YOUR OBJECTIVE:
Nothing but the lines from the one containing "You are a computer-use" through the end of the data should be retyped, exactly as they stand, and pictures should not be retyped.

GIVEN INFORMATION:
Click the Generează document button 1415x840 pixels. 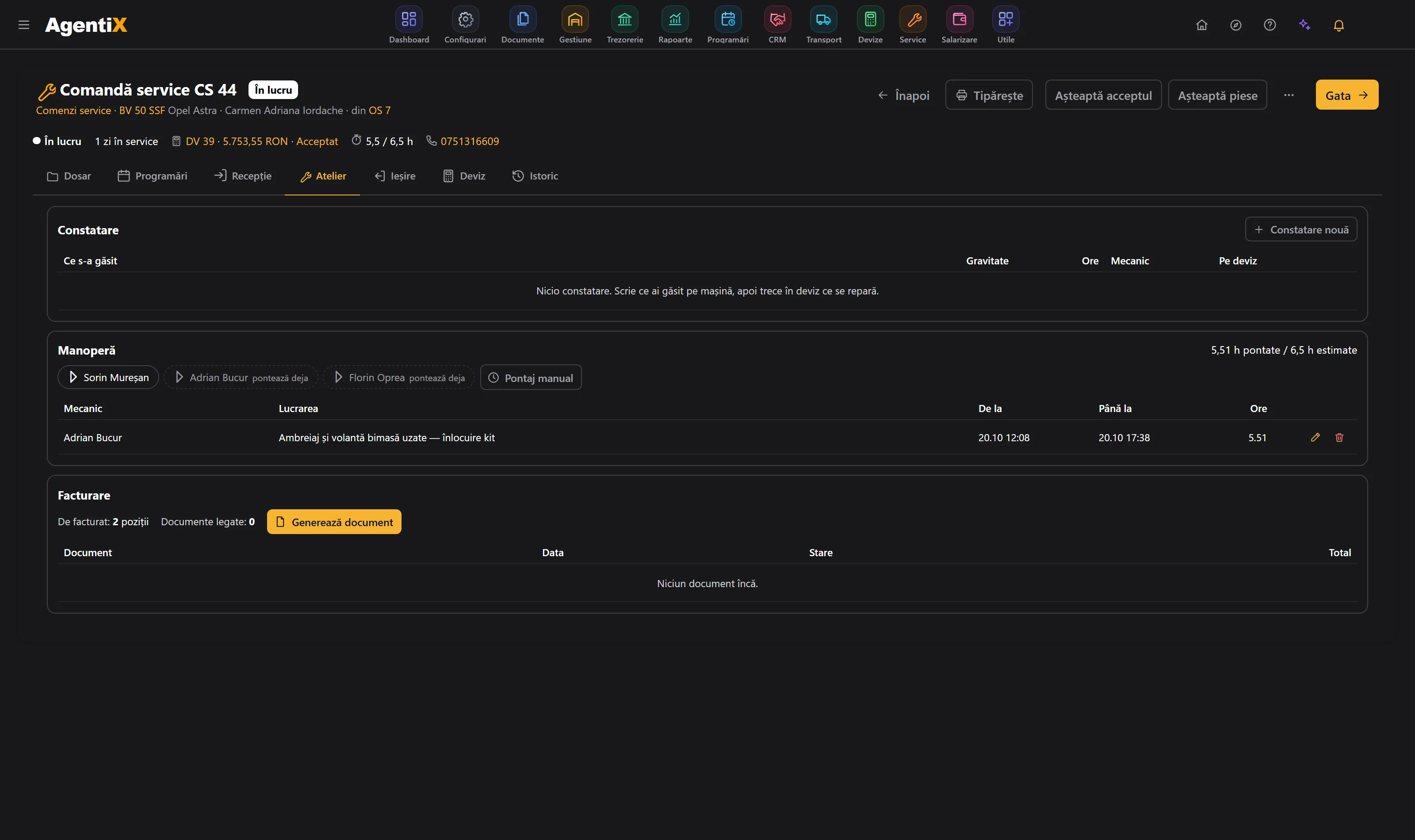click(334, 522)
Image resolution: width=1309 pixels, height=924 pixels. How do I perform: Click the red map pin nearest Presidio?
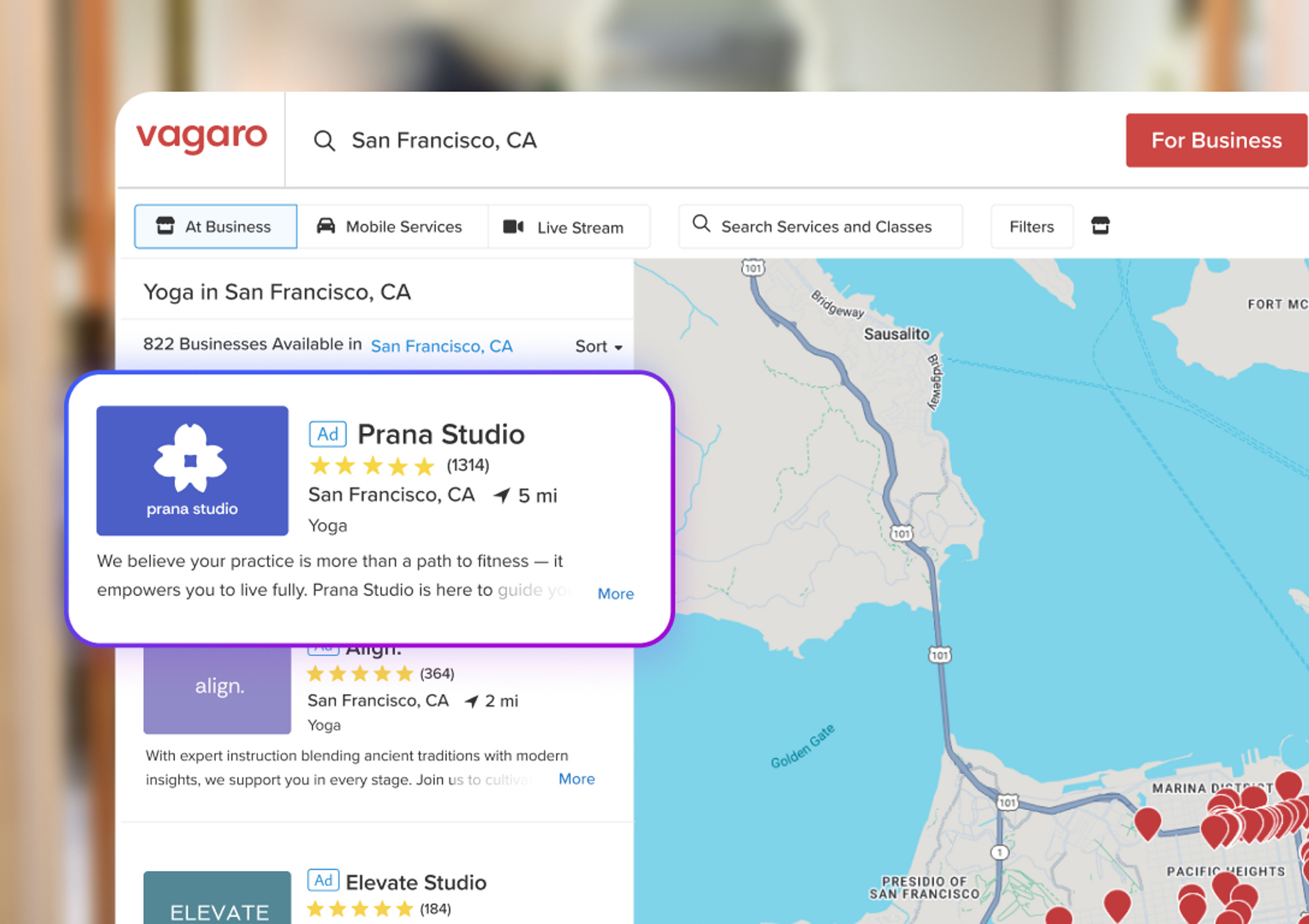(x=1058, y=914)
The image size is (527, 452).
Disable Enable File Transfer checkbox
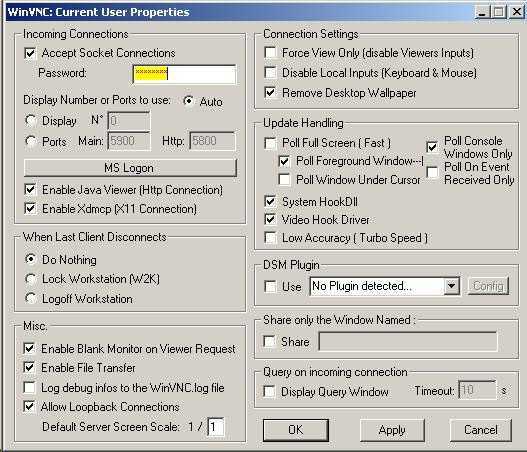29,368
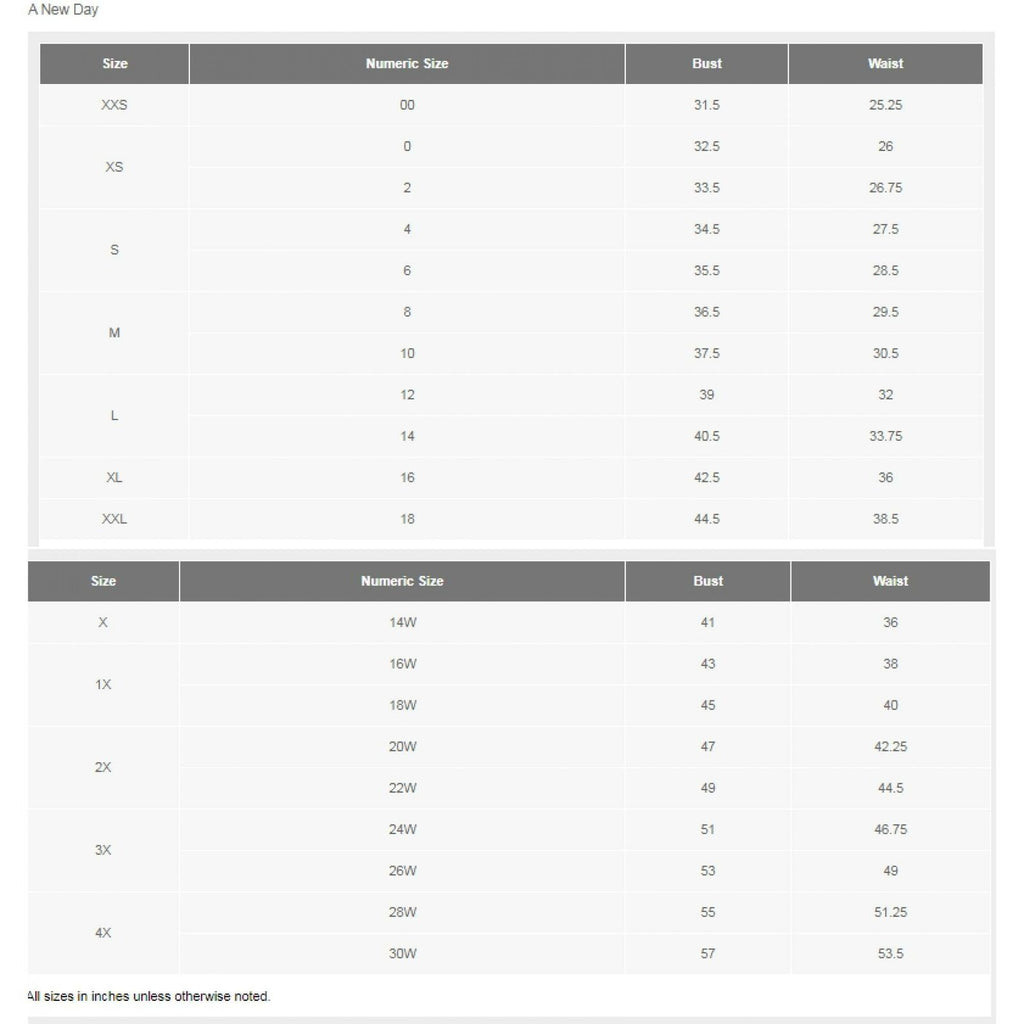Click the 57 bust measurement for 30W
Viewport: 1024px width, 1024px height.
pyautogui.click(x=708, y=954)
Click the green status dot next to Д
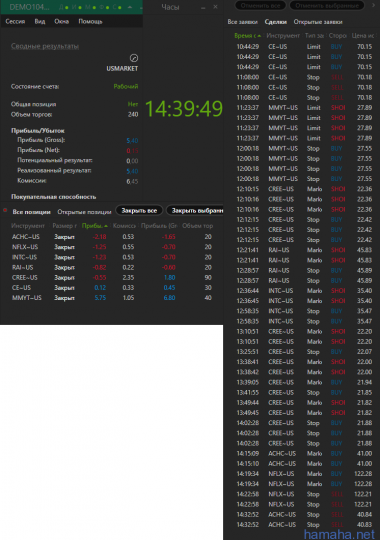The height and width of the screenshot is (540, 380). click(x=66, y=7)
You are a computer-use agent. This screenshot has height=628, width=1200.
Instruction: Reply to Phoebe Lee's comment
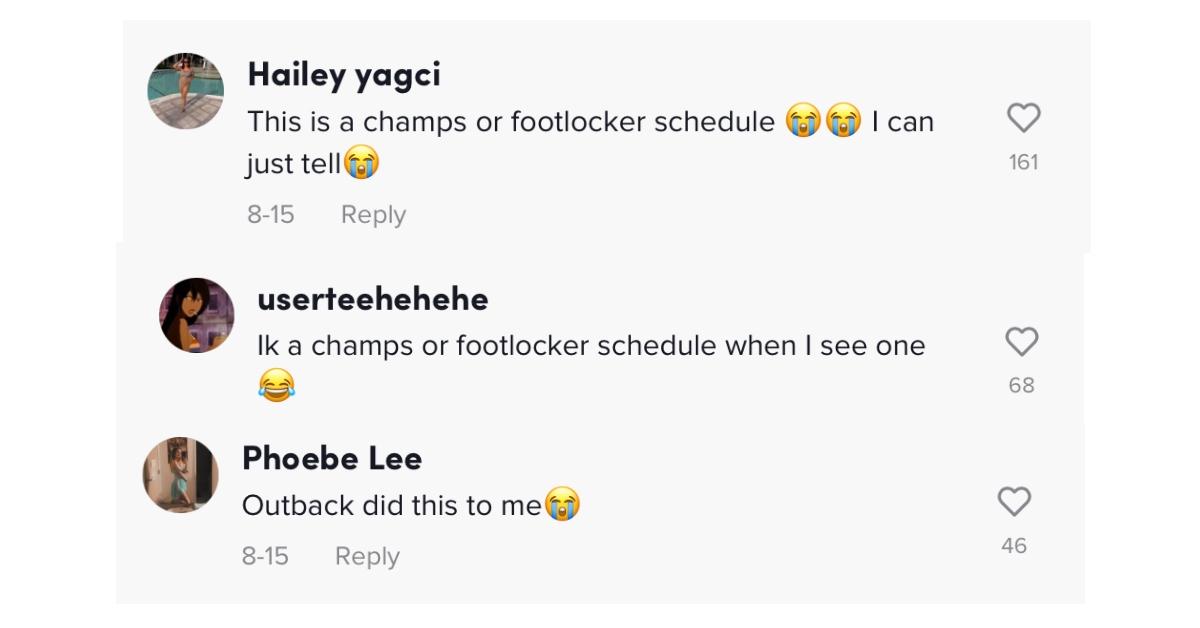[x=367, y=556]
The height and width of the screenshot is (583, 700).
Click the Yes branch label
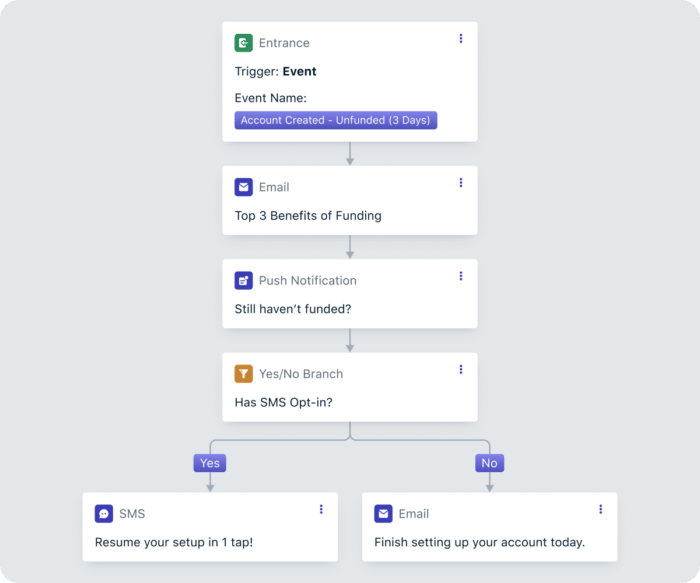[x=210, y=463]

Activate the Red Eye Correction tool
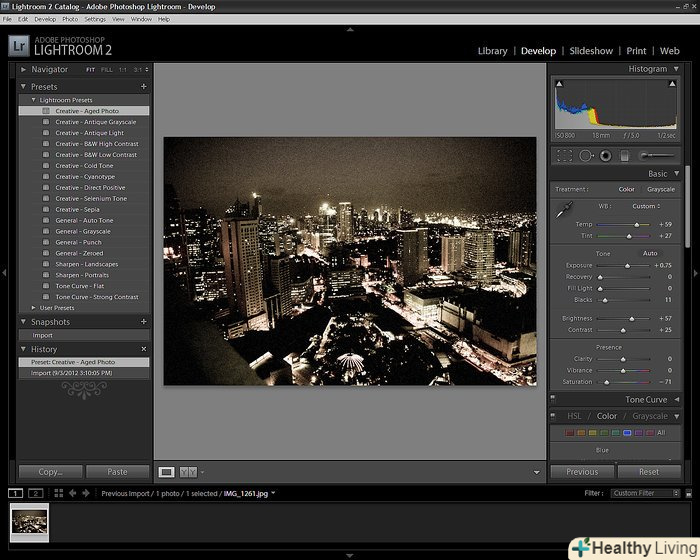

RESPONSE TO THE EXERCISE:
You are a computer-use agent. This screenshot has height=628, width=1200.
Instruction: Reply to Phoebe Lee's comment
[x=367, y=556]
The height and width of the screenshot is (583, 700).
Click the Yes branch label
[x=210, y=463]

Activate the Red Eye Correction tool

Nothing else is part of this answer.